Work to be completed:
Please copy exactly the line that contains "Open the Mercedes rear view photo" and every line after it through the end of the records, leaving the pictures out.

Data in this exercise:
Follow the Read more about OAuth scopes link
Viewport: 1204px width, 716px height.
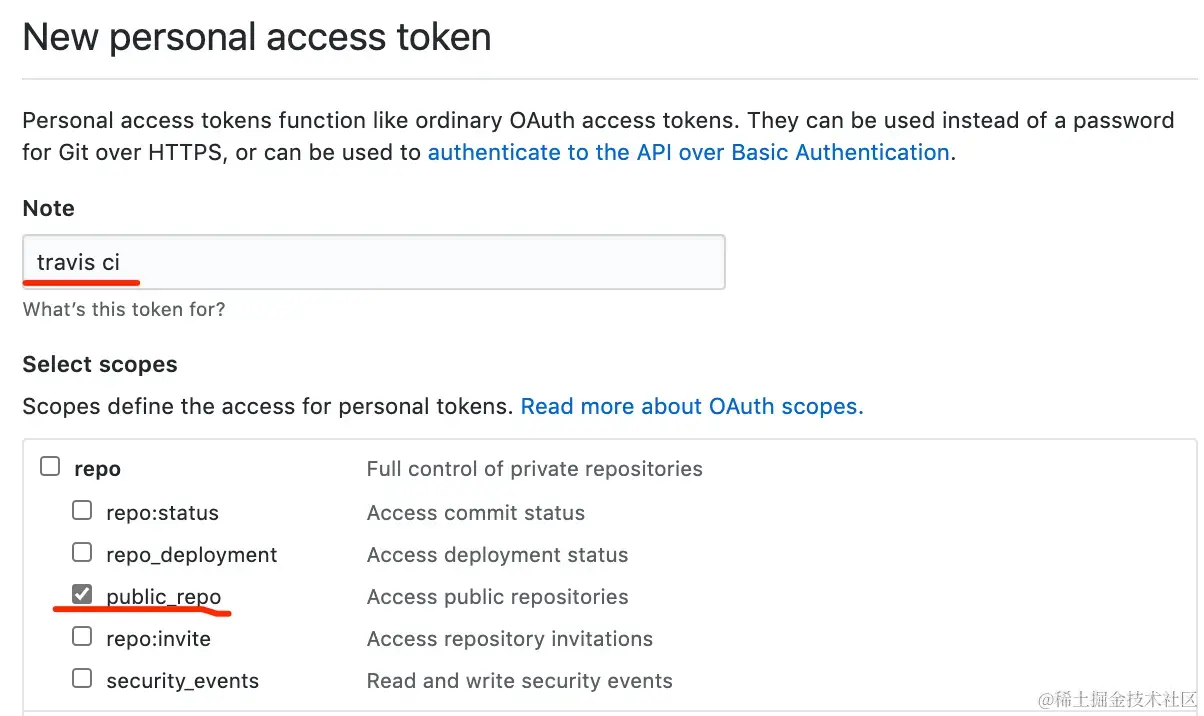click(691, 407)
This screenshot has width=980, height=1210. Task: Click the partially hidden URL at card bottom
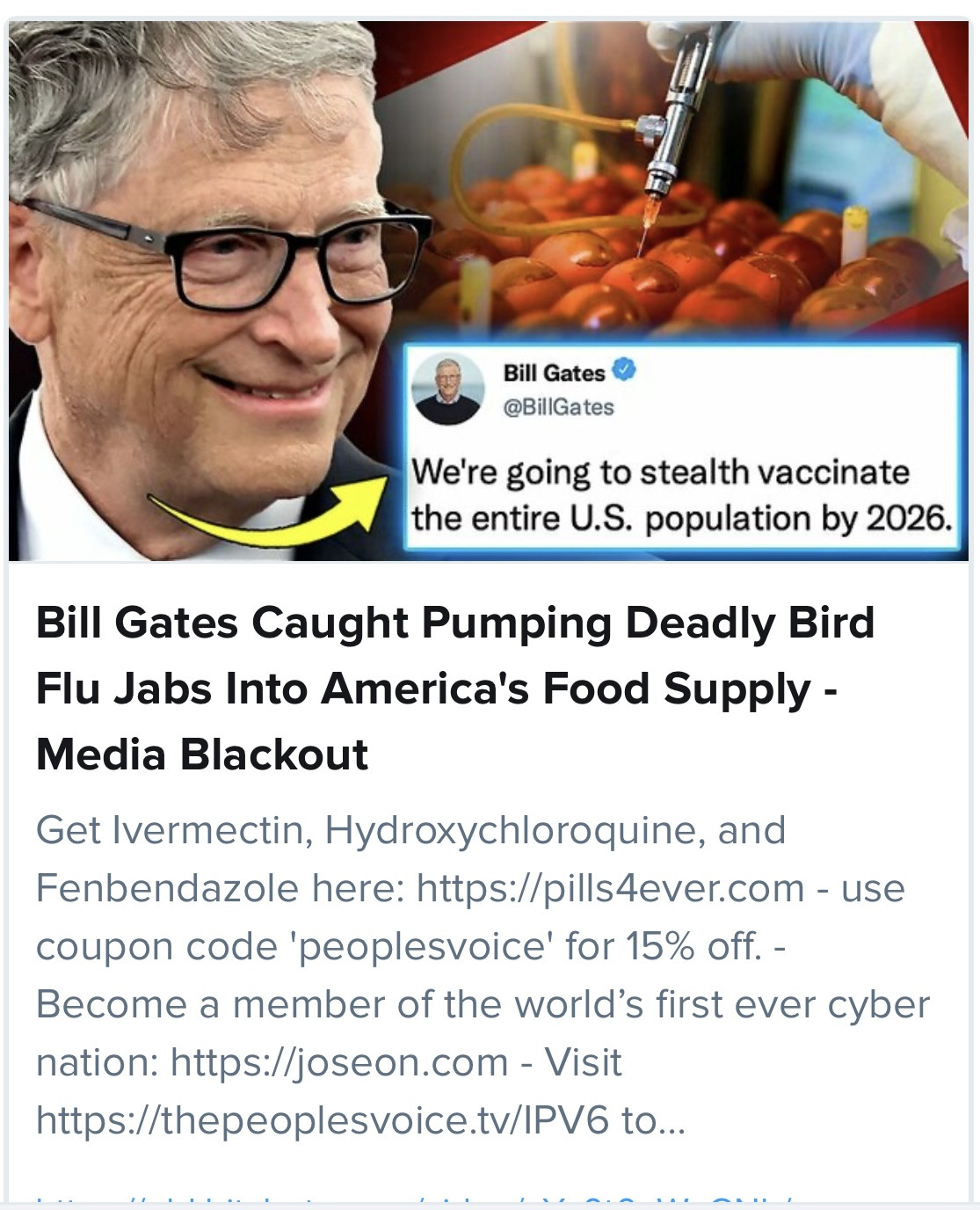tap(413, 1199)
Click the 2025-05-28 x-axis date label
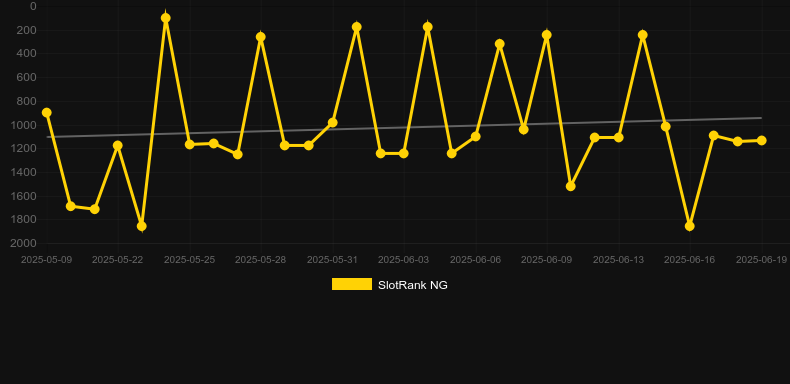Image resolution: width=790 pixels, height=384 pixels. 260,260
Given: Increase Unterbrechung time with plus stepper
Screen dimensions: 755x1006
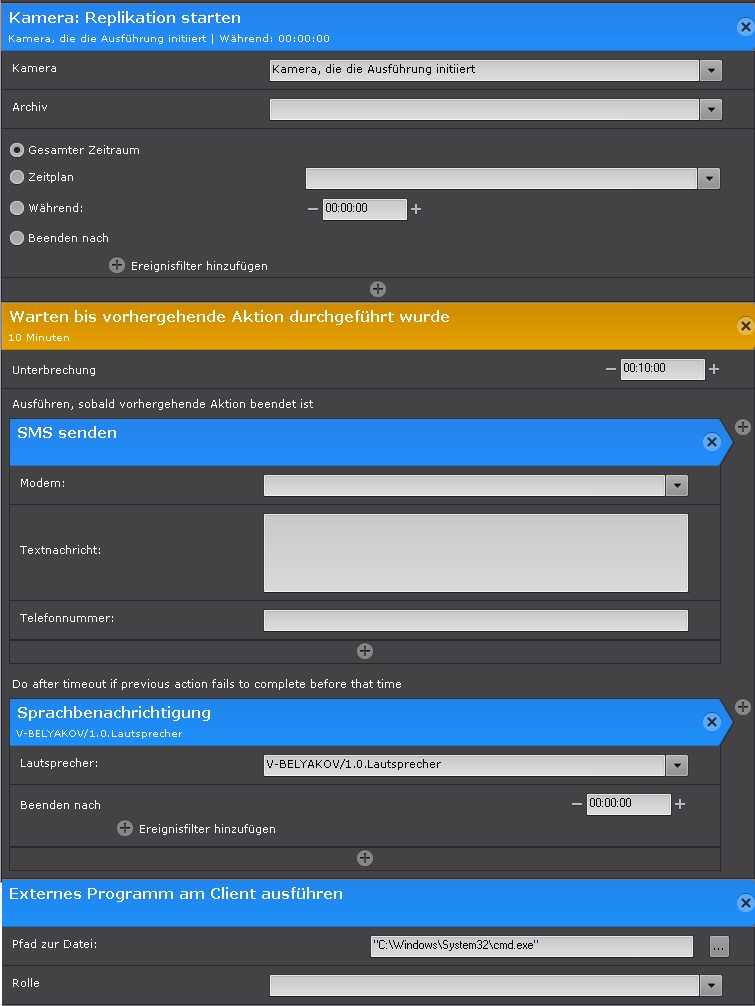Looking at the screenshot, I should (x=714, y=369).
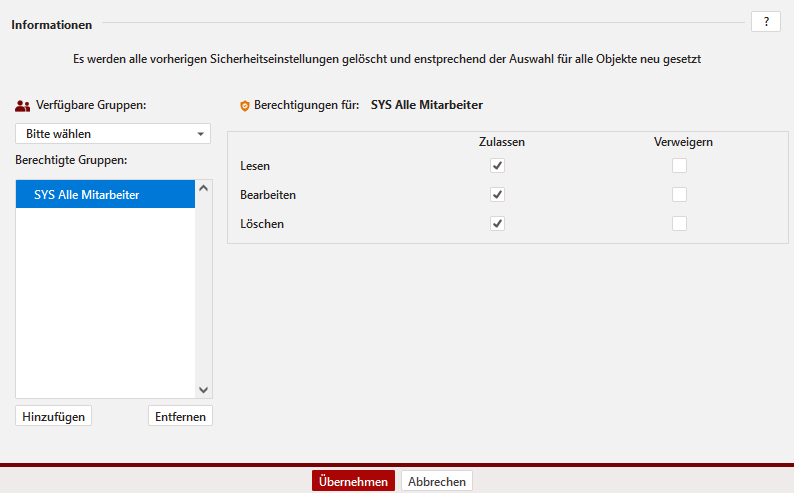Uncheck Zulassen for Bearbeiten
Viewport: 794px width, 493px height.
(x=497, y=195)
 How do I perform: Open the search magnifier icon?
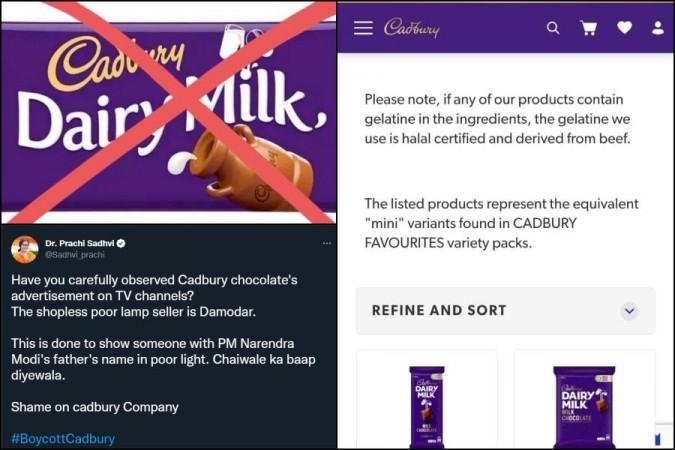coord(553,28)
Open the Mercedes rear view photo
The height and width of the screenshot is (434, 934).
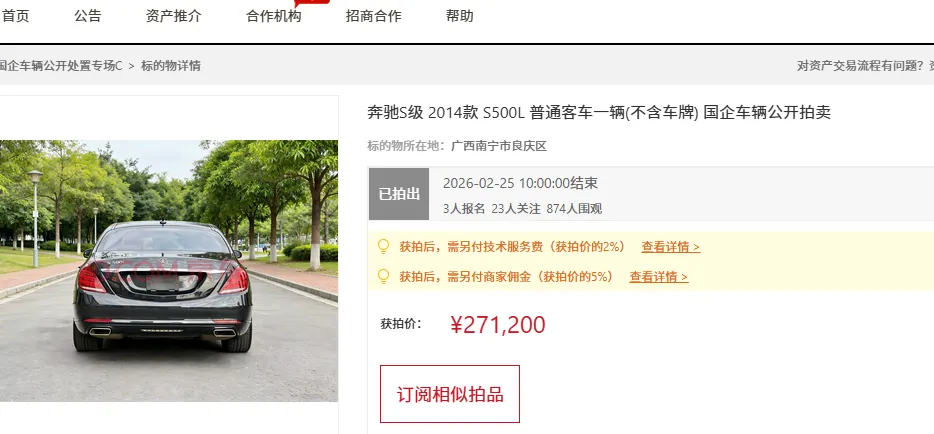(169, 271)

Your response:
Open the Mercedes rear view photo
The height and width of the screenshot is (434, 934).
(169, 271)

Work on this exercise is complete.